Intergenerational trauma is real. Racial trauma is real. The cumulative impact of growing up in environments where your safety, dignity, and competence were routinely questioned leaves measurable marks on the nervous system. Some of those marks look a lot like neurodivergent traits: hypervigilance that resembles ADHD-style overstimulation, social withdrawal that resembles an autistic preference for solitude, dissociation that resembles autistic shutdown.
The work of a careful evaluation is not to pick one and discard the other. It is to look at developmental history, family patterns, and the timing of when traits emerged, and to honor the real possibility that both are present. Trauma can layer on top of neurodivergence. Neurodivergence can shape how someone experiences trauma. Pretending we have to choose between the two leads to incomplete care, and incomplete care often means years of the wrong treatment.
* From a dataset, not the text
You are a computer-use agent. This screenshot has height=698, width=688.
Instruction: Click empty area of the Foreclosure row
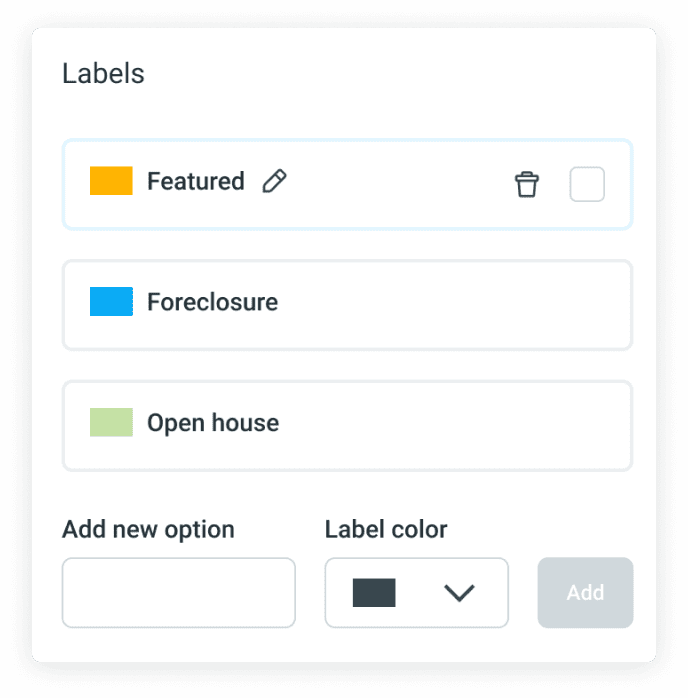(x=450, y=305)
Finding a Provider Who Actually Sees You
Cultural competence is not a checkbox on a website. It is a way of working that you can usually feel within a few minutes of a first conversation. A culturally competent evaluator will ask about your family of origin, your cultural and religious context, your immigration story if relevant, and the languages spoken in your home. They will not assume that your way of relating, communicating, or expressing emotion is the dysfunctional version of someone else’s. They will be willing to say, I am not from your community and I want to learn what I do not know, rather than performing an expertise they do not have.
If you have the option, looking for a provider who shares parts of your identity can be powerful. It is not always available, especially in fields like neuropsychology where the workforce remains predominantly white. When that is the case, what you are looking for is a provider who is honest about their limits, curious about your context, and willing to consult with culturally specific resources rather than guessing.
Community That Actually Reflects You
A lot of mainstream neurodivergent community spaces, online and in person, are predominantly white. That can be alienating in ways that are hard to name out loud. Your experience of ADHD or autism is shaped not just by your neurology but by how the world has responded to you, and when most of the voices around you have not had the same experience of being responded to, the conversation can feel off in ways you cannot quite point to.
Communities specifically organized by and for BIPOC neurodivergent people exist, and they are growing. Black Autistics, the Color of Autism Foundation, Asians for Mental Health, and many smaller online groups offer spaces where you do not have to translate your experience for the room. Finding even one of these spaces can change how you understand yourself.
This is part of what I mean when I talk about the difference between fitting in and belonging. Fitting in is what you do when you contort yourself to match the room. Belonging is what happens when the room actually fits you. You deserve the second one.
Where to Take This
If something here resonated, sit with it. Notice where you saw yourself in the description of the double mask, or in the experience of being misread, or in the question of whether what you have been calling anxiety might be something else. Notice also the places where you have moved through the world with real strengths: the kinds of attention you give to your community, the skills you have built from a lifetime of reading rooms carefully, the depth of insight that comes from having to understand multiple cultural frameworks at once.
A short video about a Black woman with ADHD or a South Asian autistic adult is a starting point, not a conclusion. The next step, when you are ready, is a conversation with a clinician who is willing to see you in your full context, history included. The door is open. You get to decide when to walk through it.